What makes you think that 'idealism' is what produces unicorns? What makes you think startups are about 'dreamers who find it difficult to subsist in a stifling world'?
I feel like you misunderstand startups. Startups aren't machines designed to let engineers do whatever they want. Startups are businesses that attempt to find and exploit oppertunities in the market. Since technology is new, and poorly adopted in many indistries, it tends to be used to do this.
Or to flip it around - you're entirely welcome to spend as much time as you'd like building 'idealistic' software that challenges the 'status quo'. Nothing is going to 'stifle' that.
However, if you want other people to spend thier time and thier resources supporting and helping you, then you need to find a way to convince them. Startups are one way to do that, but businesses are full of compromise and you may not find it suits the idealism you desire.
There’s at least a generation who haven’t experienced the old ways and really lack a mental model for it. Engineering in cash-constrained settings brings out creativity. Growth at any cost engenders numbness to reality.
There is a weird bias where VC doesn't seem to care much about market defensibility and unit economics. Growth is good, but companies without solid unit economics or poor defensibility can get to 100m in revenue and still not be worth anything.
I got an unsolicited email from a broker looking for buy shares of a company I used to work for. The offer price was below the price in 2018, but still up from the round before that. This company is a real business with real customers, is at least theoretically profitable, and I assume there's a little room to negotiate the offer price up. At the same time, the company is in a competitive space, it benefited from the crypto boom (it isn't a crypto company), and a competitor had a very disappointing IPO.
It's because borrowing money isn't free anymore, investors need to see a return again. When interest rates are as low as they were it forced investors to have a different attitude than the present rate.
Not being able to get more vc funds, and not getting to profitability with the funds they have, lead to this.
This is just math, lots of companies raised at very high rates, market changes destroyed growth, they can't raise again and many can't reach profitability.
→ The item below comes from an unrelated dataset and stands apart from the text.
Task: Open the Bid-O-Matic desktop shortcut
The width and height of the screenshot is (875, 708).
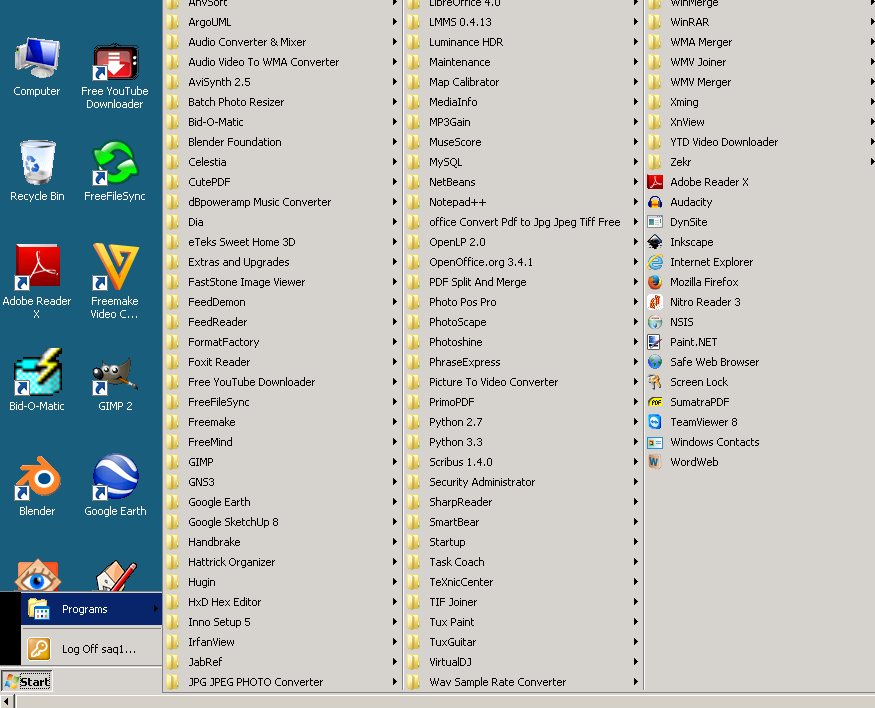Action: tap(37, 381)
The companies that can run profitably, will take over many markets.
That only 108 of them file for bankruptcy in any given year, means that the bankruptcy rate of VC backed companies is on the order of 1%.
That means you can't make any significant statement about VC general practices based on this number, except this: Generally the math for VC's is that 25% of the companies they back fail (to return on investment). If the amount of bankruptcies is only on the order 1% that means that usually VC backed companies don't take on debt (because debt is what makes you file for bankruptcy).
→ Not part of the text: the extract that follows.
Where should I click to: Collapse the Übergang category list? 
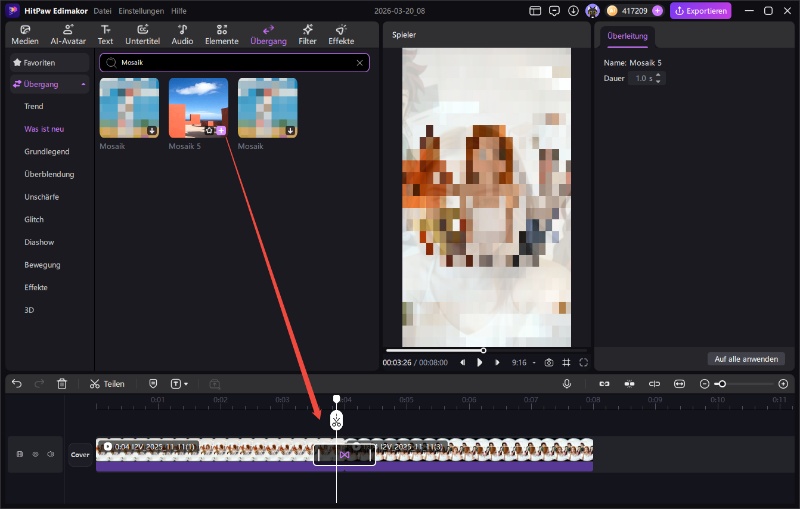[84, 84]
This makes sense since the whole idea of VC backing is that they provide you with capital when traditional banking institutions won't.
The usual way for VC backed companies to fail is they either get sold for pennies on the dollar to PE or a competitor, or they wind down, fire their employees, shut down their cloud instances and either become little restaurants on the web, zombies or simply cease to be.
If this statistic of bankruptcies is anything at all, it's a leading indicator that things aren't going very well for startups/scale-ups. Either they're losing revenue, or they never had enough revenue and are not getting runway extensions, or both. And that's also what this (very short 1 minute read) article is about.